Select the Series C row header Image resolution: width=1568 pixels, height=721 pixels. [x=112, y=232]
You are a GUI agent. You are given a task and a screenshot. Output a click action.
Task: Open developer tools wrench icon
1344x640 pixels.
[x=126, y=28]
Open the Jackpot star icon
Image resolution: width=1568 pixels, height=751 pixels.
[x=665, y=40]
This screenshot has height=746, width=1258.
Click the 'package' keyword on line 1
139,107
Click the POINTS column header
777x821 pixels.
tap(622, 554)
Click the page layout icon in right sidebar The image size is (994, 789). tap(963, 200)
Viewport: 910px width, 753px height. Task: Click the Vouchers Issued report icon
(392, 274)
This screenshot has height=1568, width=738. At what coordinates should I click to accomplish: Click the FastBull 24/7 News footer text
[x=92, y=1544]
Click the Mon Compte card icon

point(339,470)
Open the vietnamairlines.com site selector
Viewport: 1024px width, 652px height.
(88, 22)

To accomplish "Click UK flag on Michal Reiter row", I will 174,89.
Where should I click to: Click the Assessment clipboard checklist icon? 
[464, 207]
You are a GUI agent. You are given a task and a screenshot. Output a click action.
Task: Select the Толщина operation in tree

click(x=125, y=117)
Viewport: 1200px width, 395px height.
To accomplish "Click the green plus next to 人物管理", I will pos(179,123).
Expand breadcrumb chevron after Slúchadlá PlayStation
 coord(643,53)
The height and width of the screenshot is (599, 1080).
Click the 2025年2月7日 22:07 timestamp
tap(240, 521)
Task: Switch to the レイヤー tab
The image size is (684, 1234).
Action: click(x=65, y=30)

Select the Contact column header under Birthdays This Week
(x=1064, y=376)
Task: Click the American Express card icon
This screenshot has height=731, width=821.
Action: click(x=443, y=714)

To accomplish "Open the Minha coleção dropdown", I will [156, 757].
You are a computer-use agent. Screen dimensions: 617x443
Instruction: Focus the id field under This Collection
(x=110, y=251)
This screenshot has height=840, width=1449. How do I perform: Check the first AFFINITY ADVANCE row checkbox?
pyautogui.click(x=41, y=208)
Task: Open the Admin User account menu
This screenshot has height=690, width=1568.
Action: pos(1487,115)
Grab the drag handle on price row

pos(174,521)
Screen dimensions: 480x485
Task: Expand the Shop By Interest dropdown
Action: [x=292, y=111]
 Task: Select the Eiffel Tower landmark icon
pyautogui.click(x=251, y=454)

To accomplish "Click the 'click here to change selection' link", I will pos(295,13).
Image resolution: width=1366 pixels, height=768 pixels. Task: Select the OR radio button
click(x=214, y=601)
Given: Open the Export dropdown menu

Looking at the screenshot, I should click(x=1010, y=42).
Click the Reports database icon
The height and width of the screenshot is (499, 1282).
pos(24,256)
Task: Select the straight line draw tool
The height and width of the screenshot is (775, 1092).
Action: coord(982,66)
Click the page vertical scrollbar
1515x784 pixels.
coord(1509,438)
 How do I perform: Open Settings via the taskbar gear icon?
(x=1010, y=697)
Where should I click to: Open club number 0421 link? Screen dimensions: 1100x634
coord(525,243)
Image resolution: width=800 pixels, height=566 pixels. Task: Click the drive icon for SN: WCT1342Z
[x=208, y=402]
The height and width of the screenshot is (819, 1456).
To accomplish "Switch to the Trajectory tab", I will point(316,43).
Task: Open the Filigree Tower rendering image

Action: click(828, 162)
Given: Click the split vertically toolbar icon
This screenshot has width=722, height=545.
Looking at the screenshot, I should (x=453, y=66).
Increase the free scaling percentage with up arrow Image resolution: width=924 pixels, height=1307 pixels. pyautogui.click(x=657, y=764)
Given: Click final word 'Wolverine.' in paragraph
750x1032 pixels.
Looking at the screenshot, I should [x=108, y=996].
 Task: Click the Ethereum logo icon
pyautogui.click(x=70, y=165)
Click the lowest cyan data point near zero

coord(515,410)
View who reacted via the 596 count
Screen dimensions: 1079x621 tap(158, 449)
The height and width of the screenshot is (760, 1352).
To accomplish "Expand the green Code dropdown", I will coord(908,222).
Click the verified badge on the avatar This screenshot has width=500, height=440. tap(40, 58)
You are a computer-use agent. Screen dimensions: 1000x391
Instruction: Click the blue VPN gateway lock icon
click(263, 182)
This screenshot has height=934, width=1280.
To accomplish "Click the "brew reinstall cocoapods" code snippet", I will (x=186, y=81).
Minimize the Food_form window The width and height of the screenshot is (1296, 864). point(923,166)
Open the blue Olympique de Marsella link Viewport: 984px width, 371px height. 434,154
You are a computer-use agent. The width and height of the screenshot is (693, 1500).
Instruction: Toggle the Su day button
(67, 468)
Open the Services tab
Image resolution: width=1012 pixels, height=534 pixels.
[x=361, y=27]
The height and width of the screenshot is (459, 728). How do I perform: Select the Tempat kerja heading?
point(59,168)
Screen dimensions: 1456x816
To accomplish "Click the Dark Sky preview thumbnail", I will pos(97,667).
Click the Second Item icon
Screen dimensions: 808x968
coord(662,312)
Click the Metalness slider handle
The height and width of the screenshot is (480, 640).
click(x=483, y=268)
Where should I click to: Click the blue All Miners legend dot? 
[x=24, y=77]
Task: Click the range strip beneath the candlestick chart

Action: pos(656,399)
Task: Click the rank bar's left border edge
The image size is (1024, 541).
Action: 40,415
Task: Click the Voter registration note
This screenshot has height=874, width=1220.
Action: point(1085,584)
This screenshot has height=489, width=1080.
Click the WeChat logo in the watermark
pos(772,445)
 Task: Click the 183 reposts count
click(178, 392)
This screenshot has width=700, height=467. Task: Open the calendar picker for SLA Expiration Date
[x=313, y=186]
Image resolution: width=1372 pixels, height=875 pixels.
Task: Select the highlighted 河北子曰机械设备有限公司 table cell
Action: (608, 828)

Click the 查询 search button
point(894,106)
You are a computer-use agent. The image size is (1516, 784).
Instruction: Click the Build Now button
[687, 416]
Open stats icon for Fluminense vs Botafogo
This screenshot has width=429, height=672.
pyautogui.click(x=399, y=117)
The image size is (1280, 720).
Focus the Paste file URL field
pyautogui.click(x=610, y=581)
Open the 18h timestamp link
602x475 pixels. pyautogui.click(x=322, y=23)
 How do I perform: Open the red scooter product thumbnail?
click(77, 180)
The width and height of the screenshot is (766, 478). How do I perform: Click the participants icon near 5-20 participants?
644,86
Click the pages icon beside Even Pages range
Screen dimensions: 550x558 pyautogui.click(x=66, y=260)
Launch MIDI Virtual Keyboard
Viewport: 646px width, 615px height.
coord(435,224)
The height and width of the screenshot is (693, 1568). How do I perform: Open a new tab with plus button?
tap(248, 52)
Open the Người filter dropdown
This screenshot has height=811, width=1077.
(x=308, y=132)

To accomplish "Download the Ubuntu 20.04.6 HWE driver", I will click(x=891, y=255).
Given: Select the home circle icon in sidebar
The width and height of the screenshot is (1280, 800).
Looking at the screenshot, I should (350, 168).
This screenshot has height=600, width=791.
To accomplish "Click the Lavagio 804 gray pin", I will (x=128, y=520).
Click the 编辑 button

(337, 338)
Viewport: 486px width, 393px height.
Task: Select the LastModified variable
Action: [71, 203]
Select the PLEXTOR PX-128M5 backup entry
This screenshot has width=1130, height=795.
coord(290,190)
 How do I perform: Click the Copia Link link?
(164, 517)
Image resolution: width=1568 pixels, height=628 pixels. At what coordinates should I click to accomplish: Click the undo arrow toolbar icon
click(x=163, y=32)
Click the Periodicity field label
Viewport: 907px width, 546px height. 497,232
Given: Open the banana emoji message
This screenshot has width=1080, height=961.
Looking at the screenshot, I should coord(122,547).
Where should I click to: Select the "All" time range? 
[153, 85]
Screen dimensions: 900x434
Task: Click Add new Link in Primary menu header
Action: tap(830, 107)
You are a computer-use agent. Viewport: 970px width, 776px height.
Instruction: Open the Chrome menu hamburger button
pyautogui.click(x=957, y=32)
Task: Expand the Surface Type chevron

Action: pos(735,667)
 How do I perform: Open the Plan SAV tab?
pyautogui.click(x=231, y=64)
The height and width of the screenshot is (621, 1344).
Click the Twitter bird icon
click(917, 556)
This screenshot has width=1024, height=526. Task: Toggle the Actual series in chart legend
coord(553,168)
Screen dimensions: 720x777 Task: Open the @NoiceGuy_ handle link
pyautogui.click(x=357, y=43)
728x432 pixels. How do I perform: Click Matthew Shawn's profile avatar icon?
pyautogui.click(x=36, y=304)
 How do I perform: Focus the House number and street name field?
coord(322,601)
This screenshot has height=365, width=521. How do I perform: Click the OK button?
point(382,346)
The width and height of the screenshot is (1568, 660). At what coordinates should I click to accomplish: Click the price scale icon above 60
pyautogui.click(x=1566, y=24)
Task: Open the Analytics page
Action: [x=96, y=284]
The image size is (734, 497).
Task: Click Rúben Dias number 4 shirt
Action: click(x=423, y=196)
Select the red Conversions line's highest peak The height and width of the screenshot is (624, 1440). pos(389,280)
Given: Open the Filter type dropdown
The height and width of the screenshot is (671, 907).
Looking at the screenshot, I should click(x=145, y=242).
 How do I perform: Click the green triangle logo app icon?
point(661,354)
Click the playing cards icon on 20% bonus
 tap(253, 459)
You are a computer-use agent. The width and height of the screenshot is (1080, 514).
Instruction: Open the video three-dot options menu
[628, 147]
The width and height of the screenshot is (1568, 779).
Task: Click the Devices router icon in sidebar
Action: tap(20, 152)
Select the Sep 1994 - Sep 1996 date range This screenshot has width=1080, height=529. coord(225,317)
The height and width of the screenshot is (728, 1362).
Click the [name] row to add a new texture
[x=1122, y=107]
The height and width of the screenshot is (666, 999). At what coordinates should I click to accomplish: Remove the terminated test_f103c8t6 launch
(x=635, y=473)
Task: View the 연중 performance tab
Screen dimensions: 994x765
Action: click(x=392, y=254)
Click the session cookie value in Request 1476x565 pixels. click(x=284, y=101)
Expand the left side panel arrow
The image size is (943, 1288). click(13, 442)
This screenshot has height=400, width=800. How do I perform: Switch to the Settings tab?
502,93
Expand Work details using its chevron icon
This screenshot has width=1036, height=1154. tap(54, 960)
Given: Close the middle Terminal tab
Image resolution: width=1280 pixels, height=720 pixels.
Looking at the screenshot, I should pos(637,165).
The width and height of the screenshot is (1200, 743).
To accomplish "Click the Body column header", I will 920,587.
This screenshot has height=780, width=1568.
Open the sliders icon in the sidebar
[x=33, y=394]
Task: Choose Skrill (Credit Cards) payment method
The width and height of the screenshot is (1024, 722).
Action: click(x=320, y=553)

+ + + +

### Exercise objective
Find the word "computer" in the records, and report each line that has it.

### Response to this task
You are a computer-use agent. Screen dimensions: 617x443
You are a computer-use agent. Screen dimensions: 1000x391
You are a computer-use agent. The width and height of the screenshot is (693, 1500).
You are a computer-use agent. The image size is (1516, 784).
You are a computer-use agent. Viewport: 970px width, 776px height.
You are a computer-use agent. The width and height of the screenshot is (1080, 514).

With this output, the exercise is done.